═════ Exercise data
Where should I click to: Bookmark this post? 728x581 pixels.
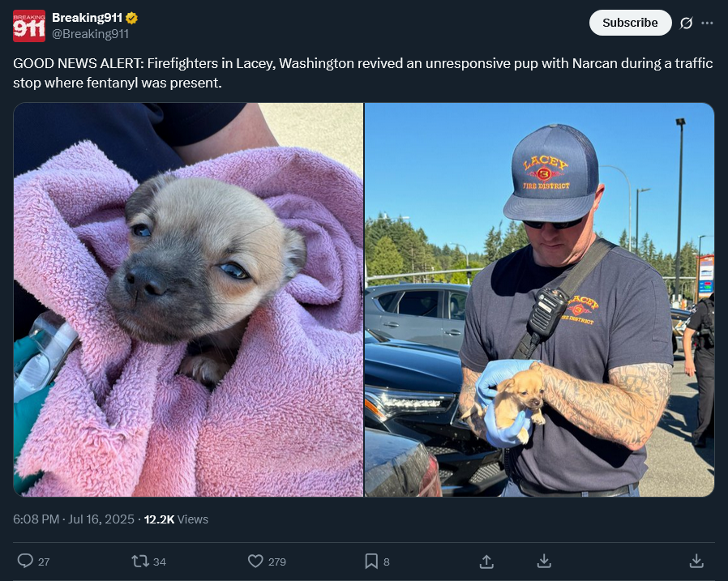(371, 561)
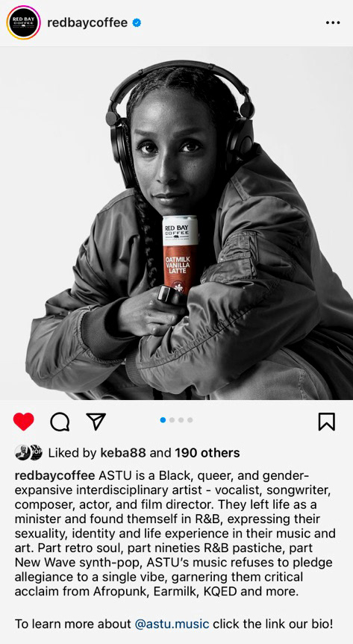Viewport: 353px width, 644px height.
Task: Open the three-dot more options menu
Action: [332, 22]
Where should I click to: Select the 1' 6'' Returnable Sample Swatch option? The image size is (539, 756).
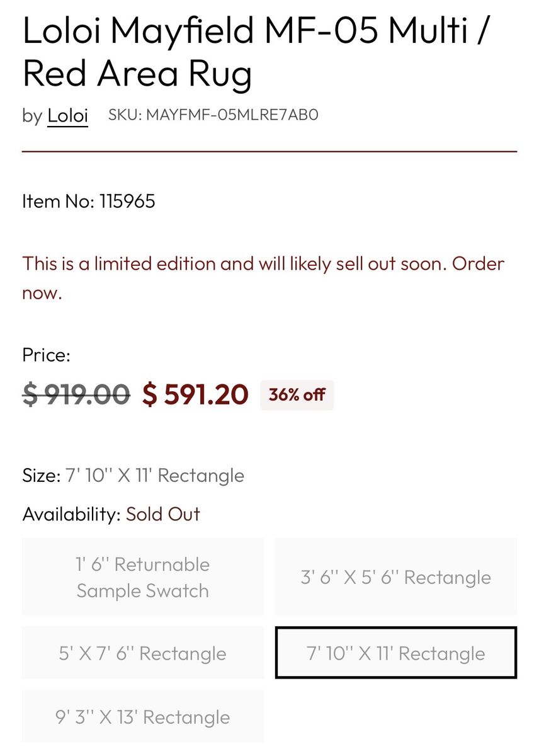[x=143, y=577]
══════════
With the pictures excluded, the records are to be reproduced exactly.

Where should I click to: Bookmark this post? 728x581 pixels.
(371, 561)
Viewport: 353px width, 644px height.
Task: Open the three-dot more options menu
Action: [332, 22]
Where should I click to: Select the 1' 6'' Returnable Sample Swatch option? The image size is (539, 756).
[x=143, y=577]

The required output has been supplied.